東北大学大学院 情報科学研究科

東北大学大学院情報科学研究科シンポジウム
「情報科学」から「行動の因果」を考える Q&A

講演1自分らしさを構成するゲノム に関するQ&A

回答:木下賢吾 教授(応用情報科学専攻 応用生命情報学)

  • 遺伝子からもたらされる現象は、ある単一の原因になる遺伝子によるものか、ある遺伝子と遺伝子の関係性、複雑性によるものなのか?関係とすれば解明することは可能なのか?(30代、男性)

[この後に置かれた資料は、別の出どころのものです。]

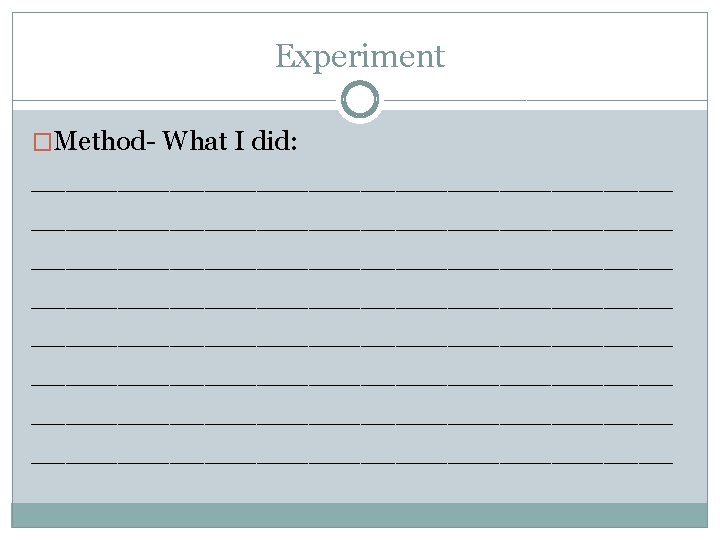The image size is (720, 540).
Task: Click the circle ornament below the title
Action: [x=360, y=100]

  • 「遺伝子からもたらされる現象」にも様々なものがありますが、単一の原因遺伝子によるもあれば、複数の遺伝子によるものもあります。例えば、単一遺伝子疾患と呼ばれる一連の疾患は、一つの遺伝子への変異だけで疾患を発症することが知られています。一方、講演で示した身長の例や糖尿病などの多因子疾患のように多くの遺伝子が複雑に関係し合うことで現象が産み出されることもあります。後者の関係性や複雑性はご指摘の通り解明の難しい課題で、現在精力的に研究がなされている課題です。

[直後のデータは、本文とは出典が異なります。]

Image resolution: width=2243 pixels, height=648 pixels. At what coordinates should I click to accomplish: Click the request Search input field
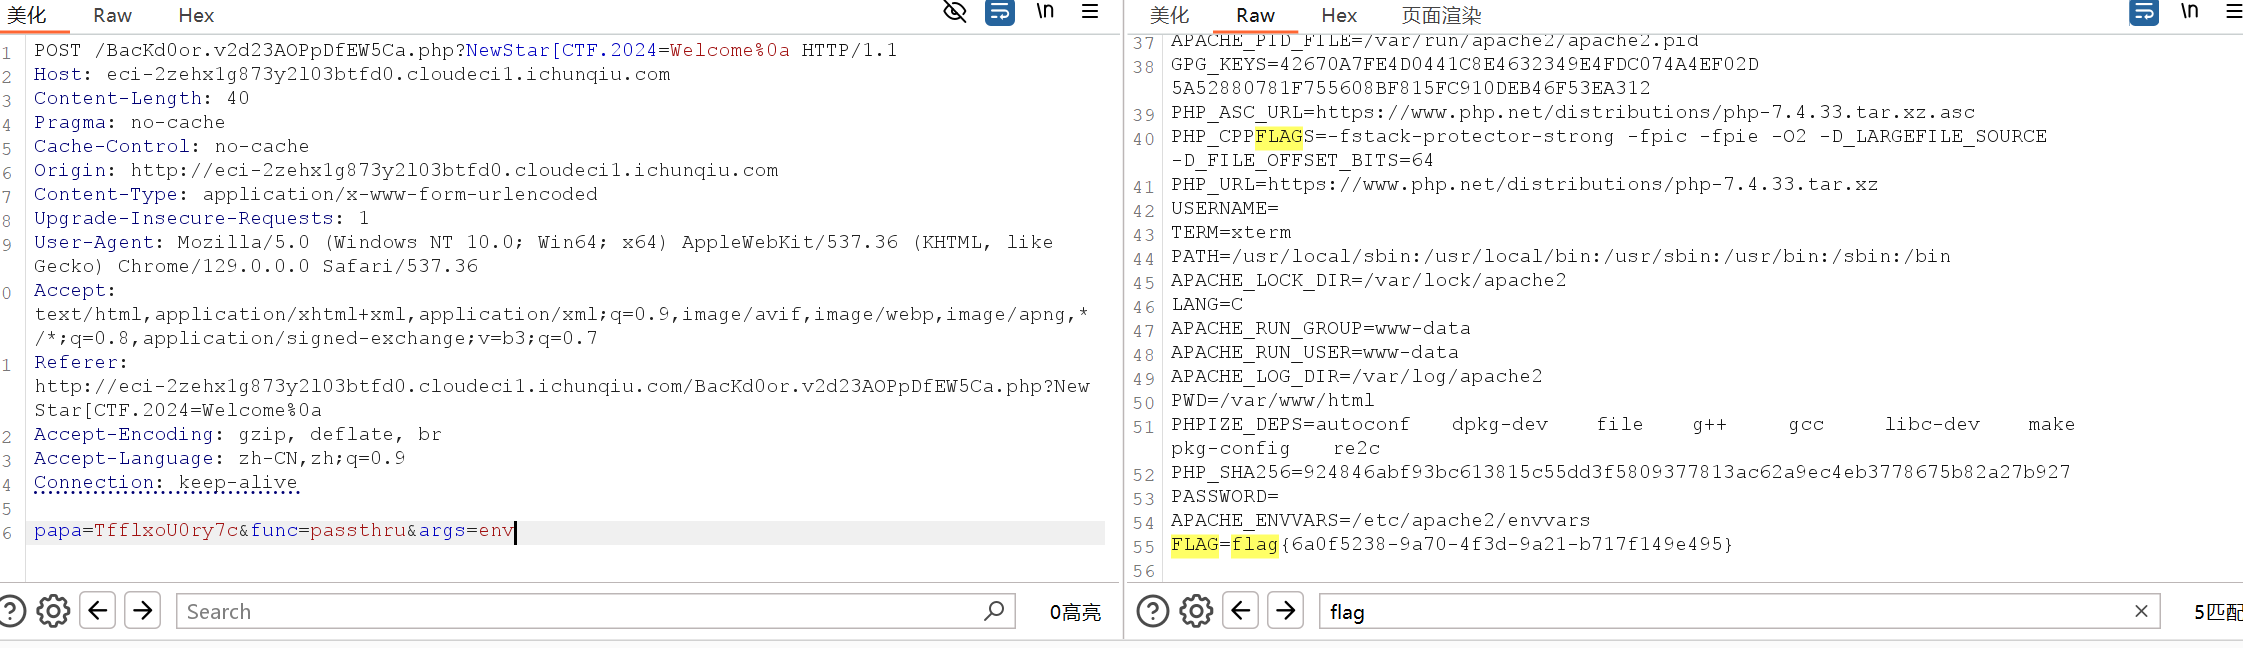580,611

  • 最近「出生前診断によって産まれていくる子供が遺伝的疾患を持っている可能性が分かる」やさらにそこから発展して「親が望む形質を受け継いだ『デザイナーズベイビー』が可能になるかもしれない」という話を聞きますが、先ほどの身長の例のようにいろいろな場所にあるゲノム情報が関与する遺伝について、現状で、そして将来的にどの程度の正確性で出生前診断やデザイナーズベイビーが可能になるでしょうか?(20代、男性)
  • 「正確性」に関しては非常に難しいですが、単一の遺伝子で決まる疾患はかなりの正確性を持って出生診断が可能になる未来は近いと思います。一方、デザイナーズベイビーに関しては、倫理的な課題をクリア出来たとしても、技術的な課題は多く正確なデザインは困難だと思います。ちなみに、デザイナーズベイビーに関しては、GATACAという古いですが多くの事を考えるきっかけになるSF映画がありますので、時間があれば是非見て頂ければと思います。

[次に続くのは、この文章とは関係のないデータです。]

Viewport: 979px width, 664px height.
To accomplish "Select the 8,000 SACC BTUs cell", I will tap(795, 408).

  • データ数を増やしたところで良い結果は得られるのでしょうか?要因となる者が多すぎて実際に分かることがあまり無いのでは?(10代、男性)
  • ビッグデータという言葉を聞いたことがあるかと思いますが、データの量が増えることで初めて解明される現象は多く、データの量が持つ可能性は大きいことが近年広く認識されています。特に、複雑な現象ほど、必要となるデータは多くなる傾向がありますが、ビッグデータの持つ力は大きいと考えられています。講演でお話ししたゲノム科学は、生命ビッグデータの一つに過ぎませんが、現在生命ビッグデータは急激な勢いで増えており、要因が多い生命現象でも、これら生命ビッグデータの解析により急激に理解が深まっていくと思います。
  • ゲノムというのは、産まれたときには持っていて、その人の特徴や病気の成りやすさなどを決めている者であると理解したのですが、そのゲノムというのは一度構築されたら絶対に変化しない者なのでしょうか?成長と共に病気の成りやすさなどが変化したりはしないでしょうか?(20代、男性)
  • ヒトは60兆個の細胞を持っていますが、元は1つの卵子と精子から分裂してできたものです。分裂の際のゲノム情報のコピーは正確ですが、非常にまれに間違えることもあることが知られていますし、その結果として癌などの疾患を引き起こすことも知られています。その観点では、絶対に変化しないものではありません。また、最近は生活習慣等により、ゲノムに可逆的な変化(メチル化)が起こることが知られていますが、これらの変化により遺伝子のOnOffが変わることもあり、現在精力的に研究が進められている現象です。